=== Document segment ===
+++
4 答案2026-07-07 03:33:22
Finding something fresh within a pairing as established as Shigaraki and Dabi feels tougher every year. Most writers default to a few worn-out grooves: hurt/comfort after a battle, reluctant allies forced into proximity, or the classic 'who’s manipulating who?' psychological duel. Those can work, but I crave scenarios that push past the obvious. What about exploring their shared history as failed projects? Not just talking about it, but a story where they stumble onto records of other subjects from their respective 'creations'—Ujiko’s other Nomu candidates, maybe Endeavor’s earlier quirk marriage attempts—and that shared context of being discarded prototypes bonds them in a quieter, more nihilistic way. Another angle I rarely see is them leveraging their public notoriety. A fic where they have to lay low and share a grimy apartment, not for romance, but because the League's safehouses are compromised, and the mundane friction of that is the entire plot. The tension comes from Dabi burning the toast and Shigaraki accidentally decaying the remote, not from grand declarations.
I also think there's untapped potential in a role reversal where Shigaraki’s leadership is more strategic and cold, and Dabi, for all his chaos, is the one who has to be the pragmatic voice to rein in Tomura’s more self-destructive, impulsive whims. Most fics paint Dabi as the loose cannon, but what if Tomura is the one who’s dangerously unhinged and Dabi has to manage him to keep their goals on track? That dynamic feels more true to late-series manga developments to me.
4 答案2026-06-22 12:05:55
Most fics I've stumbled into treat their dynamic as this inevitable tragedy, you know? Two brothers wrecked by the same man but processed it in opposite directions. The rivalry isn't just about who has the stronger quirk—it's Dabi proving Endeavor's 'masterpiece' is flawed, and Shoto trying to salvage something that might be unsalvageable. Authors who lean into the psychological horror of it get under my skin in the best way.
What really gets me are the quiet, broken moments some writers slip in. Shoto offering a cup of tea after a brutal fight, Dabi scoffing but not throwing it away. It's never about forgiveness; it's about acknowledging the shared damage. The bond feels less like brotherhood and more like mirrored ghosts haunting the same house.
Though honestly, half the time I'm just here for the explosive, messy fights. The emotional stuff is a bonus.
3 答案2026-07-07 09:00:59
You'd think with two characters that nasty to each other, the fics would just be pure rage and destruction. But I've read a bunch lately, and the best ones don't really explore the conflict so much as they dismantle it. It becomes less about their personalities clashing and more about how they're weirdly similar underneath all the posturing.
+++
=== What you should do ===
Extend the discussion of My Hero Academia fan fiction about Dabi, continuing from its last sentence.

=== Source material ===
+++
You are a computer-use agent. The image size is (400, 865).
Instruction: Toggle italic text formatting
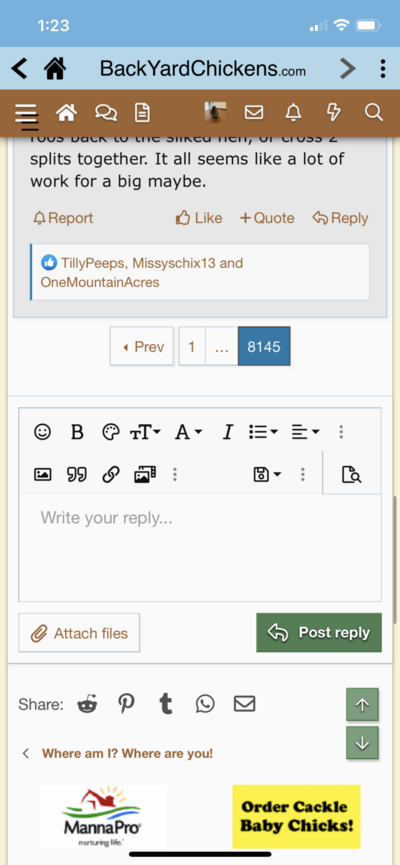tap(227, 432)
+++
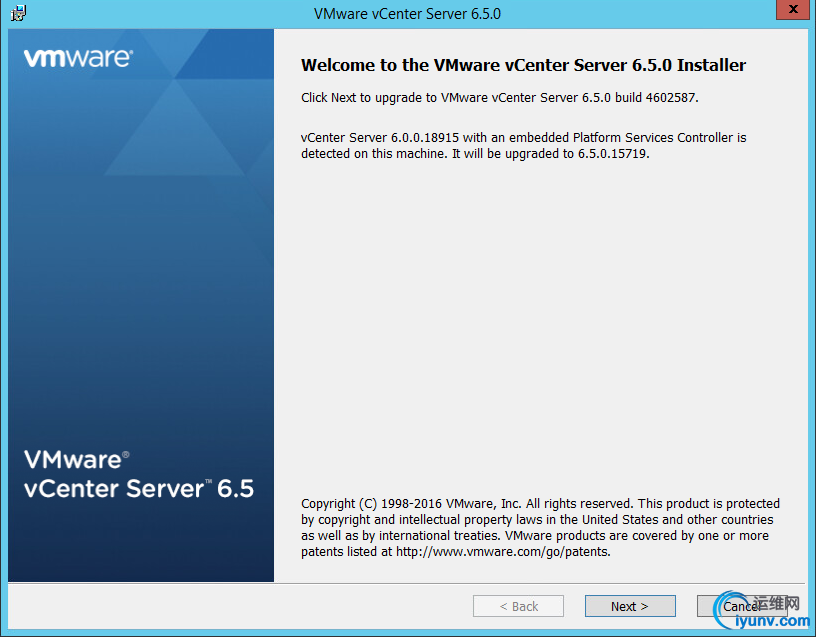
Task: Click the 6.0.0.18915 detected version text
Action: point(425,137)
+++
=== Answer to this task ===
A lot of writers dig into their mutual background as people who were fundamentally broken by the systems and families that were supposed to protect them. The conflict shifts from 'Dabi hates Shigaraki' to 'Dabi sees a younger, more volatile version of himself in Shigaraki and resents him for it.' The tension isn't about differing goals; it's about recognizing a shared damage and reacting to it with either contempt or a twisted, reluctant kinship. The anger becomes a language they both speak fluently.
Some fics even play with the idea that their constant sniping is the only form of honest communication either of them has. In a group of villains built on lies and manipulations, their mutual hatred is the one real, unchoreographed thing. It's perversely stable. The exploration isn't of the conflict itself, but of the intimacy that kind of brutal, unfiltered interaction can create in their messed-up world. It makes the eventual moments of silence or unintended cooperation hit way harder.
I stumbled on one where Dabi kept setting Shigaraki's hoodies on fire, not to hurt him, but because he knew the sensation of heat was one of the few things Shigaraki could still feel through the decay. That kind of messed-up observation sticks with you.
4 答案2026-07-07 02:19:50
A lot of folks lean into the power struggle angle, which works, but I find the more compelling tension comes from a shared, corrosive history they never talk about. They're both walking wounds—Shigaraki with his inherited decay, Dabi with his manufactured fire. That's a mirror, not a rivalry. Writing them as constantly at each other's throats feels shallow; they're more likely to engage in a kind of performative, weary antagonism. Dabi's quiet, seething observation of Shigaraki's 'inheritance' from All For One could be a potent source of unspoken disdain. Meanwhile, Shigaraki might view Dabi's self-destructive theatrics as a fascinating, useful flaw. Their dialogue shouldn't be banter; it should be sparse, loaded, and occasionally veer into uncomfortably direct territory about pain and purpose.
Focus on the physicality, too. Dabi's staples, the heat he radiates, contrasted with Shigaraki's deliberate, brittle movements and the chill of his decay. A scene where Shigaraki idly touches something and it crumbles, and Dabi just watches, could say more than a page of argument. The compulsion isn't about romance, necessarily; it's about two people recognizing the other as a similarly broken object in the League's collection, with a strange, toxic curiosity about what happens when they collide.